Originally Published in Trailer Life Magazine

My husband, Guy, and I have visited Grand Teton National Park in northwestern Wyoming a number of times over the years. We always marvel at the rugged beauty of these mountains with mirror-smooth Jackson Lake stretching wide in the valley below. No artist could fabricate a more perfect scene.

Under a bright blue sky, the lustrous 25,540-acre lake could be made of cobalt or mercury, accented by jagged peaks of crystal or silver. With snow on the high peaks, the gray mountains seem more like shadows or gossamer that could simply float away.

On our most recent visit we arrived just after dawn to find the Tetons and Jackson Lake cocooned by a swirling fog. We didn’t lack for entertainment waiting for the fog to lift.

Ospreys tend to their nest on the fringe of the park.

Ospreys tend to their nest on the fringe of the park.

We saw about a dozen or so birds, yellow-headed blackbirds with coal-black bodies and canary-yellow helmets, that had flapped up squawking for food. We and a few other visitors began feeding breadcrumbs and crackers to the little gluttons. They were soon eating out of our hands, but a park ranger drove up and put a stop to it. Feeding the wildlife is not permitted, she said sternly. We complied, feeling sheepish that our feathered friends tricked us into forgetting the rules.

While we usually arrive via Yellowstone, this year we drove in from Dubois, Wy. Our route passed through the Shoshone National Forest, near mountains striated red and yellow and worn to convex cones or stand-alone chimneys.

The route climbs over the Continental Divide, elevation 9,658 feet, and enters the Teton National Forest. Then, through a deep gap in the mountains you suddenly see the Tetons, glittering in the sunshine like crinkled tinfoil in the distance.

You enter the park one of three ways: from the north via the John D. Rockefeller Jr. Memorial Parkway from Yellowstone; from the south at Moose, about five miles north of Jackson, the area’s only major town; and from the east at Moran Entrance Station. The entrance fee, good for up to seven days, is $25 per vehicle (except for visitors with an Annual Parks Pass or Golden Age Passport).

We recommend that the first order of business — rather than enjoying the park’s abundant offerings — should be choosing a campground. While there are seven to choose from, most fill up by mid-morning. All are first-rate, but we’re partial to Signal Mountain Campground for its central location and stunning views of the mountains and lake. A wealth of park literature is available at nearby Signal Mountain Lodge.

Bikers enjoy an eight- mile trail that follows Teton Park Road.

Bikers enjoy an eight- mile trail that follows Teton Park Road.

From the campground, it’s a short drive south along Teton Park Road to Signal Mountain Road, a steep, narrow, five-mile route that spirals around the mountain through a forest of lodge-pole pines, blue spruce and quaking aspens climbing to the 7,593-foot summit. Trailers are not permitted, but parking is available.

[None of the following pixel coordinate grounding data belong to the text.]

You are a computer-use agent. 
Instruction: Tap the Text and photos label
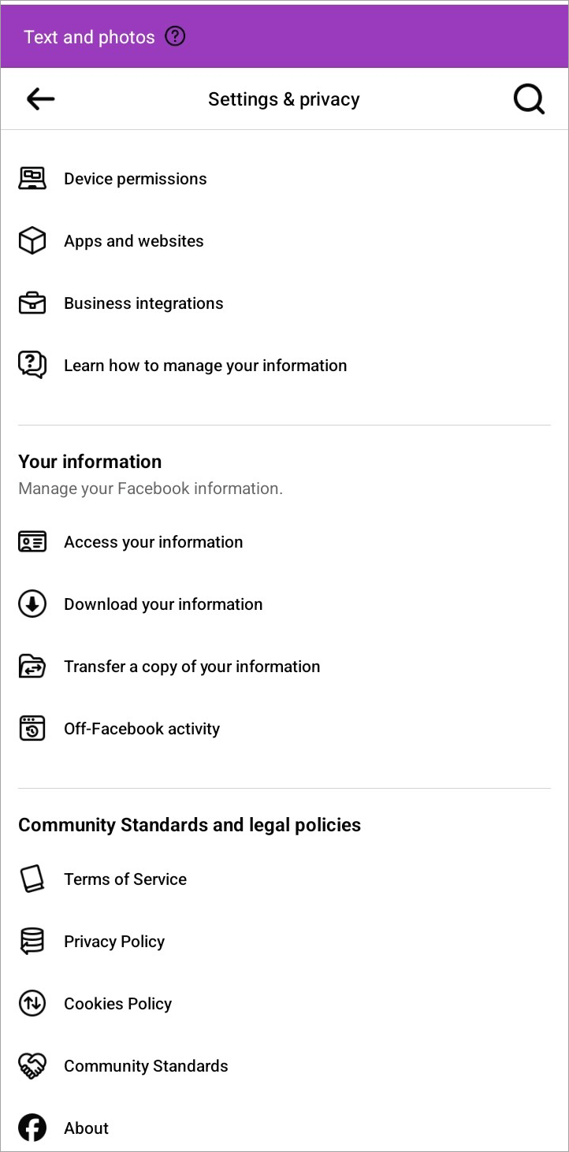[89, 37]
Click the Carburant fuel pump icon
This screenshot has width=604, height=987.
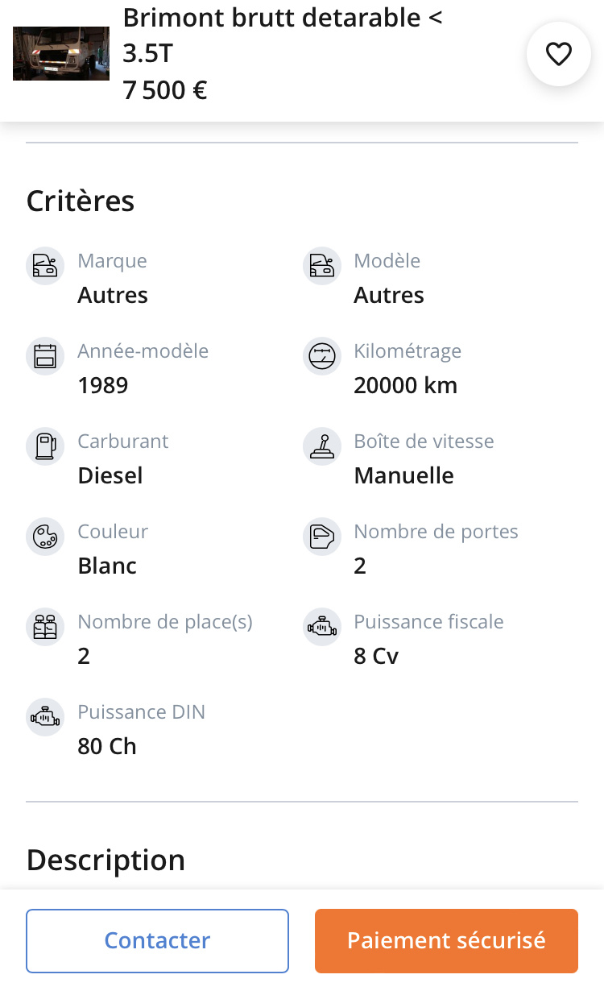click(x=45, y=446)
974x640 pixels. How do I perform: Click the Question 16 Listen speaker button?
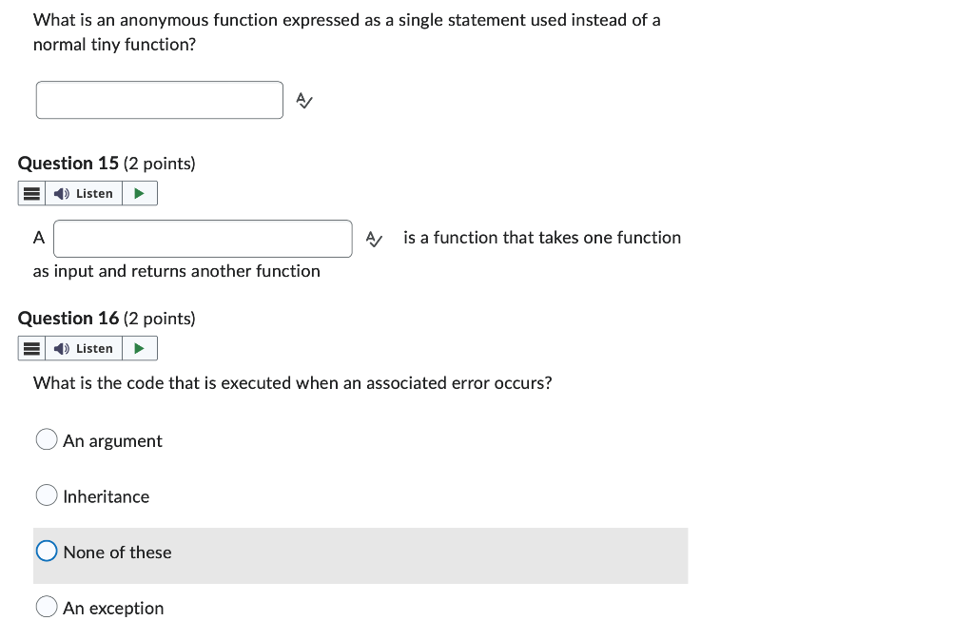pyautogui.click(x=84, y=349)
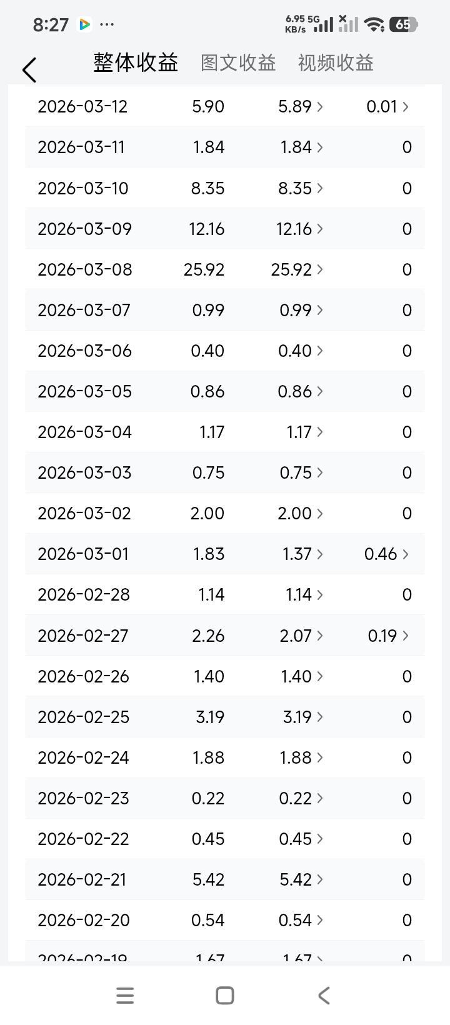Tap Android navigation menu three-line icon
450x1025 pixels.
point(125,995)
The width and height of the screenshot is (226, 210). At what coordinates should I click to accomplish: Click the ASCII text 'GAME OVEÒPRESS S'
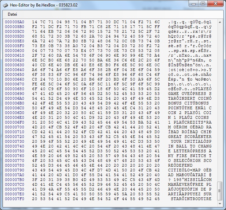pos(190,93)
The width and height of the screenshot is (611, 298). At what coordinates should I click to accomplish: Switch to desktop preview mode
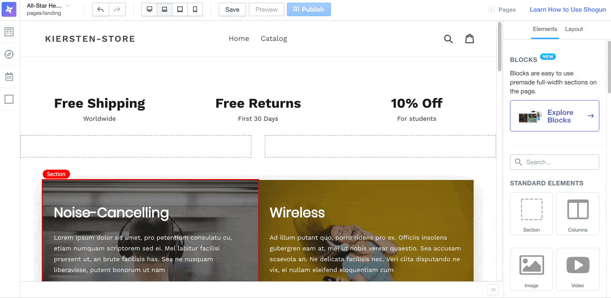click(149, 9)
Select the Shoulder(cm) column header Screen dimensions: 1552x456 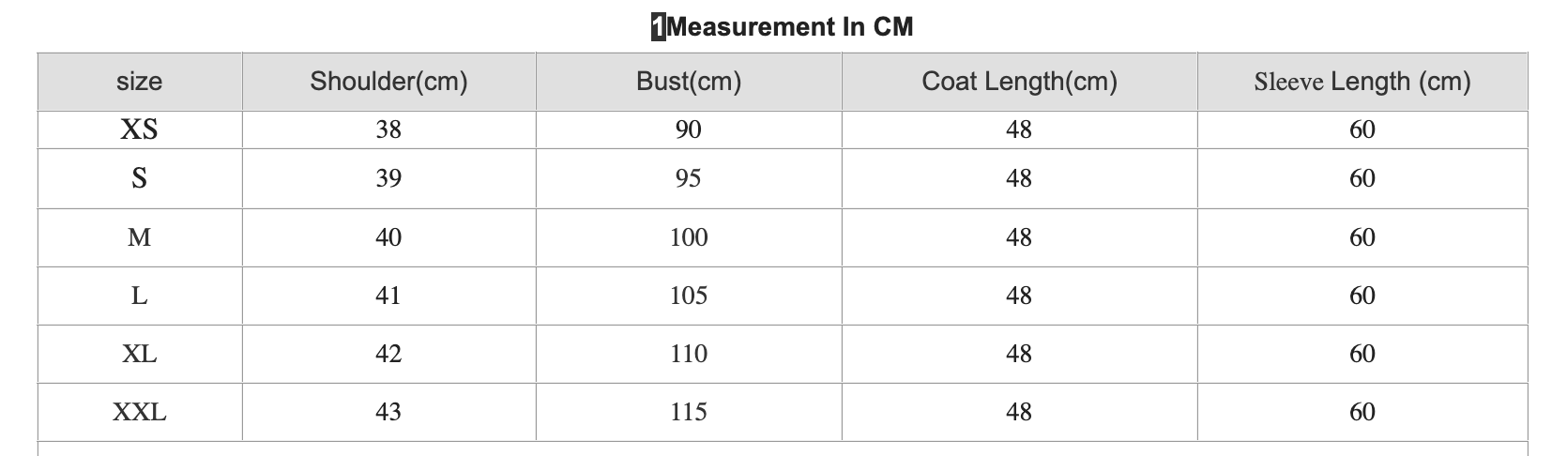pos(388,82)
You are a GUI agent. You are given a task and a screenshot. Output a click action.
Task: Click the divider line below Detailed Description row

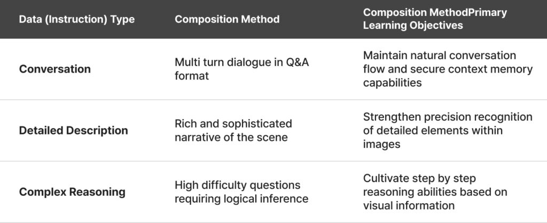point(274,161)
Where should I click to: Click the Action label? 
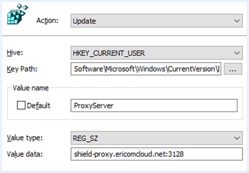pos(47,20)
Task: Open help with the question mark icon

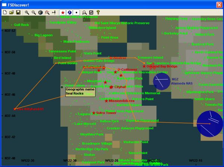Action: tap(98, 12)
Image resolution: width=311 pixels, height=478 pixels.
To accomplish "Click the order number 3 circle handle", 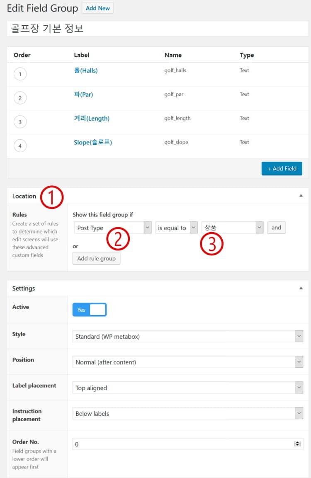I will pos(20,122).
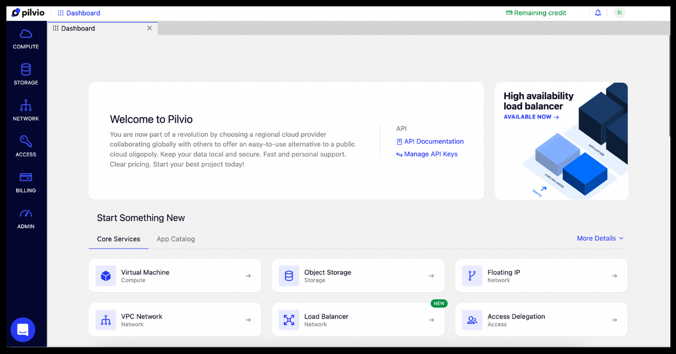Go to Billing card icon in sidebar

[26, 178]
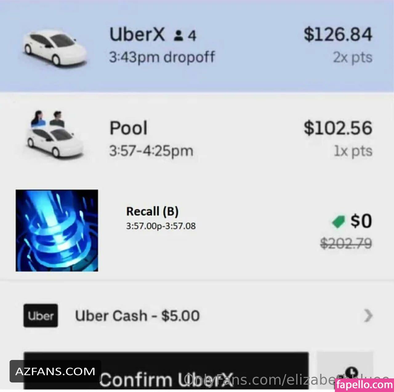Click the black Uber logo badge
The height and width of the screenshot is (392, 394).
tap(41, 316)
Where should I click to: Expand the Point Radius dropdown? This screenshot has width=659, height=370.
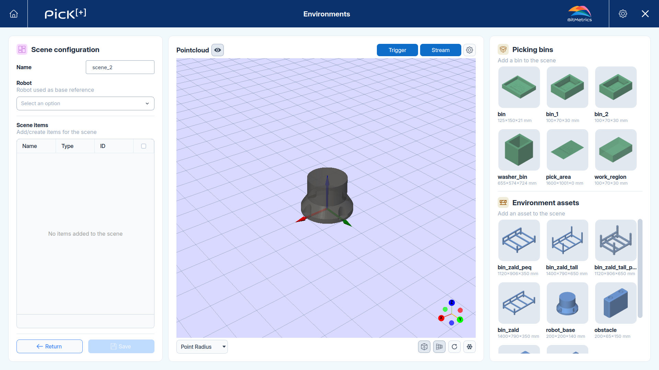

Parked in a lot near the top, an asphalt path leads 200 feet to Jackson Point Overlook, which feels like the top of the world. You look far down into the enormous valley, Jackson Hole, which is rimmed like a cup with snow-furrowed mountains. A diagram at the overlook identifies them as Grand Teton, Mount Moran, Rolling Thunder Mountain and Eagles Rest Peak.

A placard explains that the overlook was named for photographer William Henry Jackson (1843-1942) who accompanied the 1871 U.S. Territorial Survey Expedition to the area and was the first to photograph the Tetons. His images “made tales of the West a visual reality.”

Continuing to the top, where parking is also available, you can see to the southeast, on the valley floor, two side-by-side lakes called The Kettles or The Potholes.  A sign explains they were formed millennia ago as chunks of ice broke off from retreating glaciers more than half a mile thick, and were pushed into the ground. As the ice melted the deep depressions or “kettles” remained, becoming lakes.

Visitors look down on Jackson Hole and Snake River.

Visitors look down on Jackson Hole and Snake River.

The Snake River, dammed in 1905 to enlarge existing Jackson Lake, is a formidable stream up close. But from this high-up vantage it’s ribbon-slim, looping along the valley. U.S. Highway 191, which runs parallel, is the width of a hair, the cars no bigger than pencil points. Off to the northeast, a distant puddle is sizeable Emma Matilda Lake.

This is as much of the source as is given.